April 3, 2024

Mastering Avro File Handling for Seamless Data Operations With Snowflake

By Priya Chauhan

Organizations will store data in an Avro file to accommodate their needs to exchange data between programs without concern for language efficiency. This can make processing challenging for many traditional databases, but not Snowflake Data Cloud. 

In this blog, we will help you master handling Avro files to allow for seamless data operations with Snowflake.

What is Avro?

Avro is a data serialization framework used to exchange data between systems and languages. Avro files are typically used in distributed computing systems and are efficient for storing large datasets due to their compact binary nature.

Avro stores the data definition in JSON format, which makes it easy to read and interpret. Avro files include markers that can be used to split large data sets into subsets.

The key feature of Avro is its excellent support for data schemas that change over time, which is called schema evolution. Avro effortlessly handles schema changes like missing fields, added fields, and changed fields. Data stored using Avro can be passed from programs written in different languages, even from a compiled language like C to a scripting language like Apache Pig.

Two Types of Avro File Extensions

file_name.avro:
These files contain serialized data records along with the Avro schema, which describes the structure of the data in a compact binary format.

file_name.avsc files:
These files contain Avro schemas. Avro schemas are written in JSON format and define the structure of the data stored in Avro files. They describe the fields, data types, and structure of the data.

.avsc files hold these schema definitions in a human-readable format separate from the data itself. The purpose of keeping a separate schema file is to maintain version control, ease of modification, and reusability across different datasets or applications using Avro serialization.

Sample Avro Data: user.avro

				
					Obj
{"type":"record","name":"example","fields":[{"name":"id","type":"int"},{"name":"name","type":"string"}]}
1Alice2Bob
				
			

What Does It Mean?

  • Obj denotes the Avro data file in binary format.

  • The following section 

				
					{
    "type":"record",
    "name":"example",
    "fields":[
        {"name":"id", "type":"int"},
        {"name":"name", "type":"string"}
    ]
}
				
			
  • is the Avro schema header.

  • The data records (1Alice and 2Bob) correspond to the actual data. In this case, it represents two records: one with id=1 and name=Alice, and another with id=2 and name=Bob.

How to Load Avro Files Into Snowflake Tables

In this example, we’ll say you have a file named part-1.avro in the s3 bucket, and your task is to load the Avro file into the Snowflake table.
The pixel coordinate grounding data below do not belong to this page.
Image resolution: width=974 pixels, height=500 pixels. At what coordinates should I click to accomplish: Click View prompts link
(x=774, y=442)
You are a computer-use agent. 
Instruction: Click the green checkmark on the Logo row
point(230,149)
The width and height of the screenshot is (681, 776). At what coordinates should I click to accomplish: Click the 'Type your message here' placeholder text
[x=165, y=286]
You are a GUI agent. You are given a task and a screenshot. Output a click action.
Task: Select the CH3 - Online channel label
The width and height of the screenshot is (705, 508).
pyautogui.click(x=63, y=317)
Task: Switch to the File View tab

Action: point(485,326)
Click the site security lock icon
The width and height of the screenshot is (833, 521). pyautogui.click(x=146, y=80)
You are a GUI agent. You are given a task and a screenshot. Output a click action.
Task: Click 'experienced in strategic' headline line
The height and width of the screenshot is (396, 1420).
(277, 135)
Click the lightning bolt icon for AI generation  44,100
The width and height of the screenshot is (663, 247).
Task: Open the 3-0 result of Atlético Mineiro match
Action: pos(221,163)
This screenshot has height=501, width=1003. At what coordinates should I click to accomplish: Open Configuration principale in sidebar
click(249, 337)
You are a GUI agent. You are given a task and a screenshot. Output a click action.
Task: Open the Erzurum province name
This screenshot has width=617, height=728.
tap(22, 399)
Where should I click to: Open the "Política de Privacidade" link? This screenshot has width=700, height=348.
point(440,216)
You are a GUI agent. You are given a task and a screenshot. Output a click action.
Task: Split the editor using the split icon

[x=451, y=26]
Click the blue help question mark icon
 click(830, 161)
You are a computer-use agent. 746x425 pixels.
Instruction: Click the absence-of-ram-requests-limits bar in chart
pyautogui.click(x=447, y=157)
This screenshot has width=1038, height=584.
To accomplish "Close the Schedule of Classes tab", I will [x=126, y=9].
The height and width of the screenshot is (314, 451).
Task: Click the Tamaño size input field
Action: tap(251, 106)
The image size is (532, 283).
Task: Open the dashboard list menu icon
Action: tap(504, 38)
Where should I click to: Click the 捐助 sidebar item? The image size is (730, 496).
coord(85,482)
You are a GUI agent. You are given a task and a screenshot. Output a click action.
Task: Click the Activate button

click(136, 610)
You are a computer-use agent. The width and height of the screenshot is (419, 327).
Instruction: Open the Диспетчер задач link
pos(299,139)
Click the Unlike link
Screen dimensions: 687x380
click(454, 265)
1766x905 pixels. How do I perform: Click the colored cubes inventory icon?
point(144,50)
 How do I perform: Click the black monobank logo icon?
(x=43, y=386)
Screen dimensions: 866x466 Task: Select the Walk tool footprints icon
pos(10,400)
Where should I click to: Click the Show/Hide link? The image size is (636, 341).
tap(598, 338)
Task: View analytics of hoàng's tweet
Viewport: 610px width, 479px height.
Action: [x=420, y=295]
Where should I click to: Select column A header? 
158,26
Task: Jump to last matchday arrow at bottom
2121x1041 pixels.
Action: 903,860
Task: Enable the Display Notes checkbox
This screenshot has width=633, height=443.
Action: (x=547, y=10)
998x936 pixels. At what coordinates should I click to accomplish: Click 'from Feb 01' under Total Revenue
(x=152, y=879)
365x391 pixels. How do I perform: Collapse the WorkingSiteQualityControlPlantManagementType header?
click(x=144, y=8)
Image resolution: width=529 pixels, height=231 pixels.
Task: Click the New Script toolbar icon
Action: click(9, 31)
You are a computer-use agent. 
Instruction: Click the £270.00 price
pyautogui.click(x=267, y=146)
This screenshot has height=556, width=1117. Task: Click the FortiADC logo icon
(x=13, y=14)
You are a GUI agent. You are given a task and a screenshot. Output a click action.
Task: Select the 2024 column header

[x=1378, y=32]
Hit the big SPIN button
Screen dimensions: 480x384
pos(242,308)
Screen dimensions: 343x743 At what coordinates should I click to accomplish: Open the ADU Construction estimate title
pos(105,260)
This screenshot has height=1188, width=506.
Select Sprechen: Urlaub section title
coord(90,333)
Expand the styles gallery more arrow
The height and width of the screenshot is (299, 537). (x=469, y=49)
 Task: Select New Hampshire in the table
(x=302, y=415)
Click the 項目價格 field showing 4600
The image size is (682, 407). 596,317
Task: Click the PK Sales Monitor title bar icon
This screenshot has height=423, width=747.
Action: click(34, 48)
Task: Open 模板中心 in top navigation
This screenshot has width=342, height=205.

Step 1: Create a storage integration in Snowflake as per the Snowflake documentation.

Step 2: Create an external stage in Snowflake, which will point to the bucket where your Avro file resides.

				
					
CREATE STAGE s3_dev_stg
    STORAGE_INTEGRATION = s3_int
    URL = 's3://phdata-blog/avro-files/'
    FILE_FORMAT = AVRO;
				
			

In the above code, we’ve provided the file format alongside. You can choose to include file format at the time of stage creation or to create a separate file format for your Avro files.

Step 3: Load the data into a table.

Consider the table definition as follows: 

				
					CREATE TABLE dev_db.phdata_blog.customer (
    id NUMBER(38.0),
    name VARCHAR(100),
    load_date DATE
)
				
			

Running the copy into the command:

				
					
COPY INTO dev_db.phdata_blog.customer FROM (
    SELECT
        $1:id::NUMBER,
        $1:name::VARCHAR,
        current_date AS load_date
    FROM @dev_db.phdata.s3_dev_stg/customer/
)
				
			

Scenarios Where More Granularity may be Required

Scenario 1: Getting Date from Filename in a Snowflake Table

Suppose a vendor performs daily file dumps in s3 and appends a date at the end. Organizations should keep track of all the files in the table in the load_date column.

Filenames may look as follows: Part-1-20231201.avro, Part-1-20231202.avro, etc.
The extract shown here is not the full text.